Lebendige Vereinsgeschichte - Rupert Nussbaumer (84) erzählt sein Musikerleben ab 1942

Die alten Geschichten sind doch immer die interessantesten – so auch bei der Marktmusik Vorchdorf! Und wer weiß über die alten Geschichten nicht besser Bescheid als jemand, der dabei gewesen ist? Deshalb erzählen ab sofort die (ehemaligen) Mitglieder ihre Erinnerungen, Gedanken und Verbindungen an und mit der Marktmusik Vorchdorf. Den Anfang macht Rupert Nussbaumer (84) - jenes noch lebende Mitglied, das am frühesten dem Verein beigetreten ist:

Vor 71 Jahren (1942), hat der damalige Kapellmeister der Marktmusik Vorchdorf, Leopold Weber, in der Schule nach potenziellen neuen Musikern Ausschau gehalten und für seinen Verein geworben. „Es haben sich gleich recht viele gemeldet, aber am Ende haben nur eine handvoll wirklich angefangen“, erinnert sich Nussbaumer an seinen ersten Kontakt mit der Blasmusik zurück. Er selbst sei damals – so seine eigene Sichtweise - ein „wahnsinniger Streber“ gewesen, begann neben der Schule die F-Tuba zu spielen. Natürlich beim Kapellmeister selbst, denn Musikschule gab es noch keine. Später startete er jedoch eine Lehre in Altmünster, war auf dem Weg zur Arbeit immer ein großes Stück zu Fuß unterwegs. „Und weil die Tuba blöd zum Mitnehmen war, hab’ ich mir eine Klarinette besorgt. Gelernt hab’ ich’s mir selbst – mit zuhören und nachspielen“, so Nussbaumer.

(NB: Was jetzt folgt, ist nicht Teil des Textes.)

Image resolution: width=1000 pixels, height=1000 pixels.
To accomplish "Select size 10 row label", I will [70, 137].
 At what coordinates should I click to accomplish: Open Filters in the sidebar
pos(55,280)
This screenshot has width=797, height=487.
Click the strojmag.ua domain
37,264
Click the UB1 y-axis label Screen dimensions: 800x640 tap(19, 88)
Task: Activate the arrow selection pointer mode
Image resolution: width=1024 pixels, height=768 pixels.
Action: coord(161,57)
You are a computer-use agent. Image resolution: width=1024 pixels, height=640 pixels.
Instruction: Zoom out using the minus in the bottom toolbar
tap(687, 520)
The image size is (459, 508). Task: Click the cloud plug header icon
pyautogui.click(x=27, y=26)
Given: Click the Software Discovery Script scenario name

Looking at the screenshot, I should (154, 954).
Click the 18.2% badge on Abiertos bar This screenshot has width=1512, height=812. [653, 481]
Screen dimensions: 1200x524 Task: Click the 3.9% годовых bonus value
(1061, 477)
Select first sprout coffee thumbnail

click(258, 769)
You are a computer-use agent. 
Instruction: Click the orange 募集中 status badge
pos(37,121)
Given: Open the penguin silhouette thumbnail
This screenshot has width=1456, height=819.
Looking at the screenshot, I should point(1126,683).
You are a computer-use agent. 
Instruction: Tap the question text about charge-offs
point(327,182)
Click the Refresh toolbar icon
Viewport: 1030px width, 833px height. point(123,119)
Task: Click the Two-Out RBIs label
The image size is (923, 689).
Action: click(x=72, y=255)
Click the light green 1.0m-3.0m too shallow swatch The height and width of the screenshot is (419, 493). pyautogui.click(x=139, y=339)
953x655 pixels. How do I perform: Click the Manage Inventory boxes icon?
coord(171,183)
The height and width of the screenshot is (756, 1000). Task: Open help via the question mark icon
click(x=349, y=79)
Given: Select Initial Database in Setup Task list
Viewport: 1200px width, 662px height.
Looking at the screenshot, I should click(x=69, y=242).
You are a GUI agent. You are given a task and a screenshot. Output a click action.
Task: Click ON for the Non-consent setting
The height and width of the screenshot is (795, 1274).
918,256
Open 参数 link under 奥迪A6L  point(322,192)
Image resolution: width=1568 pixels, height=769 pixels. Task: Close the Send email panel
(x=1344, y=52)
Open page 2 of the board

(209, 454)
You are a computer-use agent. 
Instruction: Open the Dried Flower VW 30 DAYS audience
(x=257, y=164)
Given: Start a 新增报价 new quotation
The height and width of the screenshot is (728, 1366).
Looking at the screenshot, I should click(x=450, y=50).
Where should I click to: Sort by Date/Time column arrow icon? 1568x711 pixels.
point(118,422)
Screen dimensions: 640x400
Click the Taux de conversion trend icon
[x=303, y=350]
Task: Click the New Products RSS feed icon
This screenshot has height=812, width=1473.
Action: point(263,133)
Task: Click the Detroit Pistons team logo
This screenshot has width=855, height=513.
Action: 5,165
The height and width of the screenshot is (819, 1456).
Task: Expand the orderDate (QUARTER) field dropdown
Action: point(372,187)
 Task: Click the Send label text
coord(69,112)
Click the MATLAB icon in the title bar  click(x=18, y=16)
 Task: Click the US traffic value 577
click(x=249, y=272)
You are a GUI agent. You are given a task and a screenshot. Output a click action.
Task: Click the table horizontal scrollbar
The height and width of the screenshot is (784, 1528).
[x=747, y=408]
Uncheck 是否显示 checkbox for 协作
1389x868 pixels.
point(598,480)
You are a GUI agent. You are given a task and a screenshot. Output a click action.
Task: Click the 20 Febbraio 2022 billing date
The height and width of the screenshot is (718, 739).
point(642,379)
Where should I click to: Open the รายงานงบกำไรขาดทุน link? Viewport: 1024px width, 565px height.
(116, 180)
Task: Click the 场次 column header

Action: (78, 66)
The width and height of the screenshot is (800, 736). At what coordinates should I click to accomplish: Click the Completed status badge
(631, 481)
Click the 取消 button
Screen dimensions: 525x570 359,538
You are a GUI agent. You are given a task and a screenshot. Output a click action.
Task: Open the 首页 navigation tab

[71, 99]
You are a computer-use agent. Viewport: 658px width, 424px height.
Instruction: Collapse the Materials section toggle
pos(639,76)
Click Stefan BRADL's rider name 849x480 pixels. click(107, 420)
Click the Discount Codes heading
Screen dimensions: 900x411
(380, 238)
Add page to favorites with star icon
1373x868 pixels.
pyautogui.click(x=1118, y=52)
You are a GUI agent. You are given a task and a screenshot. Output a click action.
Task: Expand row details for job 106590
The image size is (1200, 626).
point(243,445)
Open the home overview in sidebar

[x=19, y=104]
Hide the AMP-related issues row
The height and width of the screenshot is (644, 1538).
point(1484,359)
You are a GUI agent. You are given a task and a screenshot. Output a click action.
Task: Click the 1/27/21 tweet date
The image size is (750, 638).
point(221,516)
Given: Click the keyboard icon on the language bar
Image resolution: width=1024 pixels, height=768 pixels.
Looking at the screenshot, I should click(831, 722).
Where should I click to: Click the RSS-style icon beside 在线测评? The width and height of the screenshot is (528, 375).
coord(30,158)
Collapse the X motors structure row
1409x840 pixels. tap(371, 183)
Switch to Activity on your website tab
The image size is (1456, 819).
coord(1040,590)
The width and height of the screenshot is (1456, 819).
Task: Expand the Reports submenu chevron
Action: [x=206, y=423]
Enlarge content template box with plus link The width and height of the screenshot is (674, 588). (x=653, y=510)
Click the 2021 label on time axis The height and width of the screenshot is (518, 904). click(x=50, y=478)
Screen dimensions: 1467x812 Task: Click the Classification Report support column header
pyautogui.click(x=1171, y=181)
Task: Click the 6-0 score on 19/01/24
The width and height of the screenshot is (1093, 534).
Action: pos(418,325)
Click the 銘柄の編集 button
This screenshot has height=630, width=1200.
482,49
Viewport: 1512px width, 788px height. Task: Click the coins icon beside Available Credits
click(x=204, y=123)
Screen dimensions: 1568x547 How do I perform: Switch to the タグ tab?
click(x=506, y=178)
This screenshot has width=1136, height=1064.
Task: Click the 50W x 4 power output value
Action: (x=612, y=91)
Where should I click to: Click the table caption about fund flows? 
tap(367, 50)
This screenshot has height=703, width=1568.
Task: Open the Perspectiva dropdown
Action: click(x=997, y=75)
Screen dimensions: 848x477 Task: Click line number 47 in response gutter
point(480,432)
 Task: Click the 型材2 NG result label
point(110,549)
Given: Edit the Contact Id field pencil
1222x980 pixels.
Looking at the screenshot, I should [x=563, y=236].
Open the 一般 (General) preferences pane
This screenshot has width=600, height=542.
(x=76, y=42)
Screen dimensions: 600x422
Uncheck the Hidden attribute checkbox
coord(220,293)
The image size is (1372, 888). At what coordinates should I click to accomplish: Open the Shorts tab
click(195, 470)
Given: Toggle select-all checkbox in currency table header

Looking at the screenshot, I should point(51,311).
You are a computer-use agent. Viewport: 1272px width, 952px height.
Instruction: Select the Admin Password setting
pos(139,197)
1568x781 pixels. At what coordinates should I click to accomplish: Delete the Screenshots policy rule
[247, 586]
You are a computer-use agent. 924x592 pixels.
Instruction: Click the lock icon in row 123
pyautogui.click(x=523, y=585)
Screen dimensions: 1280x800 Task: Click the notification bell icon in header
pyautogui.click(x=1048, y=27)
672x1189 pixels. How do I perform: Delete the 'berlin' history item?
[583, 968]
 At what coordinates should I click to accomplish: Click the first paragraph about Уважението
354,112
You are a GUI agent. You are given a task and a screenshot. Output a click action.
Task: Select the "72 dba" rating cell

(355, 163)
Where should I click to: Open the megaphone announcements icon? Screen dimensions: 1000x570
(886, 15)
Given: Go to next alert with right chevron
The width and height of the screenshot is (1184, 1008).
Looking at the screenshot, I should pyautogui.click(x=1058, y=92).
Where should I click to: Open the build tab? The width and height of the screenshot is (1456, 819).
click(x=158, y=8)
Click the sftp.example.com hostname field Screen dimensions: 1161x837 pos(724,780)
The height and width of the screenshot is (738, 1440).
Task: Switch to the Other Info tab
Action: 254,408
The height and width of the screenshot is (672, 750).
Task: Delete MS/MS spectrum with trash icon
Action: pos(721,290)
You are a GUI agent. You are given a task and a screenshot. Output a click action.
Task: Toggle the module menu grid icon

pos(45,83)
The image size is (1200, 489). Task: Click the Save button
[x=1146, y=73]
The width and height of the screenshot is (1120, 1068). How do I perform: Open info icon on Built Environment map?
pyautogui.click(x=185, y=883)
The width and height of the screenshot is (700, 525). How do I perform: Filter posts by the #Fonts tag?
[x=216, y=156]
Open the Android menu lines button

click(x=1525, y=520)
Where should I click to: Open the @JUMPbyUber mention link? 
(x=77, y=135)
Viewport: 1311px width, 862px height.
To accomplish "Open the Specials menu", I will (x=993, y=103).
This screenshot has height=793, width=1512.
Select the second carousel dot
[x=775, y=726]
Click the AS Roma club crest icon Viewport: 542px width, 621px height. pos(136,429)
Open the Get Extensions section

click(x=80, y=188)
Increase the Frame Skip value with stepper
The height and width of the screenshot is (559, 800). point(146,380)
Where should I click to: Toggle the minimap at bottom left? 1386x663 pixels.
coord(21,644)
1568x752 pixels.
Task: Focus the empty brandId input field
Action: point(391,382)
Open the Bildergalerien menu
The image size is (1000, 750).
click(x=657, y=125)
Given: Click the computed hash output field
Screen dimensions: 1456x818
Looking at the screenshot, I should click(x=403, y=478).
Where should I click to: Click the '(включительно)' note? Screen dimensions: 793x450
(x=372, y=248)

Nach einer längeren Zeit in Gefangenschaft während dem Krieg in Ostfriesland, kehrte er nach Vorchdorf zurück – und auch zur Marktmusik. Die bestand damals aus nur etwa 20 Personen, nach und nach wurden es aber immer mehr Mitglieder. Und auch die Instrumentenvielfalt wurde größer: Nach dem Krieg wurde auch das Saxophon in die Marktmusik eingeführt. Nussbaumer wechselte auf’s Tenorsax, mit dem er zusätzlich bei der „Rhythmus-Band“ (heute die Rhythmus-Combo) spielte. Zu seinen Hobbys gehörte auch das Jagen, weshalb Nussbaumer außerdem bei den Jagdhornbläsern aktiv war.
Insgesamt spielte Nussbaumer unter vier Kapellmeistern, beschloss aber 1987 aufzuhören: „Ich konnte nicht mehr alles spielen, die Ansprüche sind höher geworden. Und ich hab’ für Junge Platz gemacht- und wenn ich euch heute zu euren Konzerten gehe, höre ich keine Musiker, sondern Künstler, die gemeinsam wunderschöne Musik machen.“
Mit seinem achtzigsten Geburtstag beendete er auch seine Karriere als Jagdhornbläser – hat die Entscheidung jedoch nicht bereut, sondern sich mehr Zeit für sich und seine Familie genommen. Und ein Erlebnis ist ihm besonders in Erinnerung geblieben: „Früher, als wir durchs Dorf marschiert sind, haben wir immer bei Bürgermeister Schmiedinger’s Haus das G’selchte hängen sehen. Und dann haben wir beschlossen, es uns zu holen. Beim nächsten Mal hatten wir eine Leiter dabei, haben des G’selchte heruntergeholt und gegessen. Es hat soo gut geschmeckt…“
Zum Abschied noch einen Tipp für die Zukunft: "Ich bin sehr stolz auf auf euch und bleibt's wie ihr seits"

Danke für das nette Gespräch und die interessanten Geschichten! Alles Gute, Rupert!